What you need to do:
The data needs to be returned in full, exactly as it reads.
-- Opening Marker --
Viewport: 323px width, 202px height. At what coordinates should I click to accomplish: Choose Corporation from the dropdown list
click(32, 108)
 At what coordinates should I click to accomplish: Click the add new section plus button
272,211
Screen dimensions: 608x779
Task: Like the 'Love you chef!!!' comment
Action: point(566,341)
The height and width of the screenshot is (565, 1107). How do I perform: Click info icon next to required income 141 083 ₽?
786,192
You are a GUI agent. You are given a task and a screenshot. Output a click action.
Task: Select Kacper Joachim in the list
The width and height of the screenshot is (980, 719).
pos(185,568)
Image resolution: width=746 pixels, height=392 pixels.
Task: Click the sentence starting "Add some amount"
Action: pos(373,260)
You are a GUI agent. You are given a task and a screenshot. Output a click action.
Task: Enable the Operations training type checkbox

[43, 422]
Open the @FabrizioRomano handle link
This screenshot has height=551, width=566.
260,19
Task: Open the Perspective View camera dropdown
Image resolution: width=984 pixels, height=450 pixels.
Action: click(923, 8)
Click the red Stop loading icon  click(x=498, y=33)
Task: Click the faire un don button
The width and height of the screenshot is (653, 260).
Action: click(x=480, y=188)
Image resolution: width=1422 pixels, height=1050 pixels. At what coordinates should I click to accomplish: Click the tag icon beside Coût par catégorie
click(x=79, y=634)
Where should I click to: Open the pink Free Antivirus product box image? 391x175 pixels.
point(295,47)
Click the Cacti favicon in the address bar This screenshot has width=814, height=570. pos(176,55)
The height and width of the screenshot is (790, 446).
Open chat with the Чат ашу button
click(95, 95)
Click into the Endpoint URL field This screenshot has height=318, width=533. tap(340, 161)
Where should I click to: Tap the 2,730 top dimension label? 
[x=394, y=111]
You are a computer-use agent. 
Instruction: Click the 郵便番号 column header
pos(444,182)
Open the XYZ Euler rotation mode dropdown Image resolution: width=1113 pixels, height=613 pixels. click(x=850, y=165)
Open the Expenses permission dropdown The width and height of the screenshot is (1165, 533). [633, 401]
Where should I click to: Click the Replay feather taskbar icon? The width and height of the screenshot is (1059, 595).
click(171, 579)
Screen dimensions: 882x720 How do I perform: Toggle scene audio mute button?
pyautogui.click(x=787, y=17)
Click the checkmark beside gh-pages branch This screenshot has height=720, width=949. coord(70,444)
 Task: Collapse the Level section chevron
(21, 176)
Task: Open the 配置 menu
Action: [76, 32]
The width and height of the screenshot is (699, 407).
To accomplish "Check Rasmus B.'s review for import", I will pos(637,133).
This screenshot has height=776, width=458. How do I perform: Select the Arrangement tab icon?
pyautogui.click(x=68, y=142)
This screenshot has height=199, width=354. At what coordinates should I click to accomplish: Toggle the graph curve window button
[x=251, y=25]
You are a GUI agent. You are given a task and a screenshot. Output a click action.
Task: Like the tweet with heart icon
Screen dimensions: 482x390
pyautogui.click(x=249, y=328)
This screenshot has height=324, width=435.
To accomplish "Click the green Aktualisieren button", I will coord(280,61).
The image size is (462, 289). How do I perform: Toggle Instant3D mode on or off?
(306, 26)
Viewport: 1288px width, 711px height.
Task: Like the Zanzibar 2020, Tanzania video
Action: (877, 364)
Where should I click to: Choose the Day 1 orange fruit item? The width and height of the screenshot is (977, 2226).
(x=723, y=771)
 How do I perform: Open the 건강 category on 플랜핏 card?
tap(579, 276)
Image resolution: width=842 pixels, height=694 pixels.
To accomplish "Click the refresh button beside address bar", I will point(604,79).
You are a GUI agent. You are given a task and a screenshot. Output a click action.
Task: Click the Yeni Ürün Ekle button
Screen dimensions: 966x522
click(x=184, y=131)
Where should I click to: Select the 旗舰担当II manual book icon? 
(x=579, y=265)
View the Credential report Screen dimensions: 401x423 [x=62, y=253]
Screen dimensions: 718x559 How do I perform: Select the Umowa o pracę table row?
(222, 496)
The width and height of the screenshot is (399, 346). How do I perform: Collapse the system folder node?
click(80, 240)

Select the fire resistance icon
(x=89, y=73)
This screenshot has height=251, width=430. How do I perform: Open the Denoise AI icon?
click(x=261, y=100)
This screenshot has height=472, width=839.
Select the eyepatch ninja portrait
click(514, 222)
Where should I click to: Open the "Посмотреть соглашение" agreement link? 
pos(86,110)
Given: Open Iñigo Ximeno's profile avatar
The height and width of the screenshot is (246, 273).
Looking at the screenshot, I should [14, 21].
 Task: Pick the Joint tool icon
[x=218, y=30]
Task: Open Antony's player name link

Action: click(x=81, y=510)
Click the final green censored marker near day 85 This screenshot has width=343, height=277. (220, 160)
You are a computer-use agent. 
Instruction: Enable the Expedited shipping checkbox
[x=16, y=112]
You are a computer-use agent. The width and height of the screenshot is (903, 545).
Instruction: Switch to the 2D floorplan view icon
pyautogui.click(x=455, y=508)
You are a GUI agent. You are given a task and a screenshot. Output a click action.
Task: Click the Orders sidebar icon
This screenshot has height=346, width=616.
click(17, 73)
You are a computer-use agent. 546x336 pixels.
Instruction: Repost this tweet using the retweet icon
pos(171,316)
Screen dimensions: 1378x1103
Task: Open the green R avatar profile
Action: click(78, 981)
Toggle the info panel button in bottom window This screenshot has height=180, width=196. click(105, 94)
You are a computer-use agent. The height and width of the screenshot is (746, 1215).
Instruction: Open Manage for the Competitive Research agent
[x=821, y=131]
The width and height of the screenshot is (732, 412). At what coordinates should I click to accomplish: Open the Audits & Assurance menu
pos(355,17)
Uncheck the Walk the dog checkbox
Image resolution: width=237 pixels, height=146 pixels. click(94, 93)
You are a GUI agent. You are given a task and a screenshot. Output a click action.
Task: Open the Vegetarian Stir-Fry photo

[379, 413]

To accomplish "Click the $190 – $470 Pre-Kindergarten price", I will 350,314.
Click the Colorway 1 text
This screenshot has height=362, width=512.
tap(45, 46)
-- Closing Marker --
Completed task:
Viewport: 323px width, 202px height. At what coordinates should I click to accomplish: Choose Corporation from the dropdown list
click(32, 108)
 At what coordinates should I click to accomplish: Click the add new section plus button
272,211
Screen dimensions: 608x779
Task: Like the 'Love you chef!!!' comment
Action: point(566,341)
The height and width of the screenshot is (565, 1107). How do I perform: Click info icon next to required income 141 083 ₽?
786,192
You are a GUI agent. You are given a task and a screenshot. Output a click action.
Task: Select Kacper Joachim in the list
The width and height of the screenshot is (980, 719).
pos(185,568)
Image resolution: width=746 pixels, height=392 pixels.
Task: Click the sentence starting "Add some amount"
Action: pos(373,260)
You are a GUI agent. You are given a task and a screenshot. Output a click action.
Task: Enable the Operations training type checkbox

[43, 422]
Open the @FabrizioRomano handle link
This screenshot has height=551, width=566.
260,19
Task: Open the Perspective View camera dropdown
Image resolution: width=984 pixels, height=450 pixels.
Action: click(923, 8)
Click the red Stop loading icon  click(x=498, y=33)
Task: Click the faire un don button
The width and height of the screenshot is (653, 260).
Action: click(x=480, y=188)
Image resolution: width=1422 pixels, height=1050 pixels. At what coordinates should I click to accomplish: Click the tag icon beside Coût par catégorie
click(x=79, y=634)
Where should I click to: Open the pink Free Antivirus product box image? 391x175 pixels.
point(295,47)
Click the Cacti favicon in the address bar This screenshot has width=814, height=570. pos(176,55)
The height and width of the screenshot is (790, 446).
Open chat with the Чат ашу button
click(95, 95)
Click into the Endpoint URL field This screenshot has height=318, width=533. tap(340, 161)
Where should I click to: Tap the 2,730 top dimension label? 
[x=394, y=111]
You are a computer-use agent. 
Instruction: Click the 郵便番号 column header
pos(444,182)
Open the XYZ Euler rotation mode dropdown Image resolution: width=1113 pixels, height=613 pixels. click(x=850, y=165)
Open the Expenses permission dropdown The width and height of the screenshot is (1165, 533). [633, 401]
Where should I click to: Click the Replay feather taskbar icon? The width and height of the screenshot is (1059, 595).
click(171, 579)
Screen dimensions: 882x720 How do I perform: Toggle scene audio mute button?
pyautogui.click(x=787, y=17)
Click the checkmark beside gh-pages branch This screenshot has height=720, width=949. coord(70,444)
 Task: Collapse the Level section chevron
(21, 176)
Task: Open the 配置 menu
Action: [76, 32]
The width and height of the screenshot is (699, 407).
To accomplish "Check Rasmus B.'s review for import", I will pos(637,133).
This screenshot has height=776, width=458. How do I perform: Select the Arrangement tab icon?
pyautogui.click(x=68, y=142)
This screenshot has height=199, width=354. At what coordinates should I click to accomplish: Toggle the graph curve window button
[x=251, y=25]
You are a GUI agent. You are given a task and a screenshot. Output a click action.
Task: Like the tweet with heart icon
Screen dimensions: 482x390
pyautogui.click(x=249, y=328)
This screenshot has height=324, width=435.
To accomplish "Click the green Aktualisieren button", I will coord(280,61).
The image size is (462, 289). How do I perform: Toggle Instant3D mode on or off?
(306, 26)
Viewport: 1288px width, 711px height.
Task: Like the Zanzibar 2020, Tanzania video
Action: (877, 364)
Where should I click to: Choose the Day 1 orange fruit item? The width and height of the screenshot is (977, 2226).
(x=723, y=771)
 How do I perform: Open the 건강 category on 플랜핏 card?
tap(579, 276)
Image resolution: width=842 pixels, height=694 pixels.
To accomplish "Click the refresh button beside address bar", I will point(604,79).
You are a GUI agent. You are given a task and a screenshot. Output a click action.
Task: Click the Yeni Ürün Ekle button
Screen dimensions: 966x522
click(x=184, y=131)
Where should I click to: Select the 旗舰担当II manual book icon? 
(x=579, y=265)
View the Credential report Screen dimensions: 401x423 [x=62, y=253]
Screen dimensions: 718x559 How do I perform: Select the Umowa o pracę table row?
(222, 496)
The width and height of the screenshot is (399, 346). How do I perform: Collapse the system folder node?
click(80, 240)

Select the fire resistance icon
(x=89, y=73)
This screenshot has height=251, width=430. How do I perform: Open the Denoise AI icon?
click(x=261, y=100)
This screenshot has height=472, width=839.
Select the eyepatch ninja portrait
click(514, 222)
Where should I click to: Open the "Посмотреть соглашение" agreement link? 
pos(86,110)
Given: Open Iñigo Ximeno's profile avatar
The height and width of the screenshot is (246, 273).
Looking at the screenshot, I should [14, 21].
 Task: Pick the Joint tool icon
[x=218, y=30]
Task: Open Antony's player name link

Action: click(x=81, y=510)
Click the final green censored marker near day 85 This screenshot has width=343, height=277. (220, 160)
You are a computer-use agent. 
Instruction: Enable the Expedited shipping checkbox
[x=16, y=112]
You are a computer-use agent. The width and height of the screenshot is (903, 545).
Instruction: Switch to the 2D floorplan view icon
pyautogui.click(x=455, y=508)
You are a GUI agent. You are given a task and a screenshot. Output a click action.
Task: Click the Orders sidebar icon
This screenshot has height=346, width=616.
click(17, 73)
You are a computer-use agent. 546x336 pixels.
Instruction: Repost this tweet using the retweet icon
pos(171,316)
Screen dimensions: 1378x1103
Task: Open the green R avatar profile
Action: click(78, 981)
Toggle the info panel button in bottom window This screenshot has height=180, width=196. click(105, 94)
You are a computer-use agent. The height and width of the screenshot is (746, 1215).
Instruction: Open Manage for the Competitive Research agent
[x=821, y=131]
The width and height of the screenshot is (732, 412). At what coordinates should I click to accomplish: Open the Audits & Assurance menu
pos(355,17)
Uncheck the Walk the dog checkbox
Image resolution: width=237 pixels, height=146 pixels. click(94, 93)
You are a GUI agent. You are given a task and a screenshot. Output a click action.
Task: Open the Vegetarian Stir-Fry photo

[379, 413]

To accomplish "Click the $190 – $470 Pre-Kindergarten price", I will 350,314.
Click the Colorway 1 text
This screenshot has height=362, width=512.
tap(45, 46)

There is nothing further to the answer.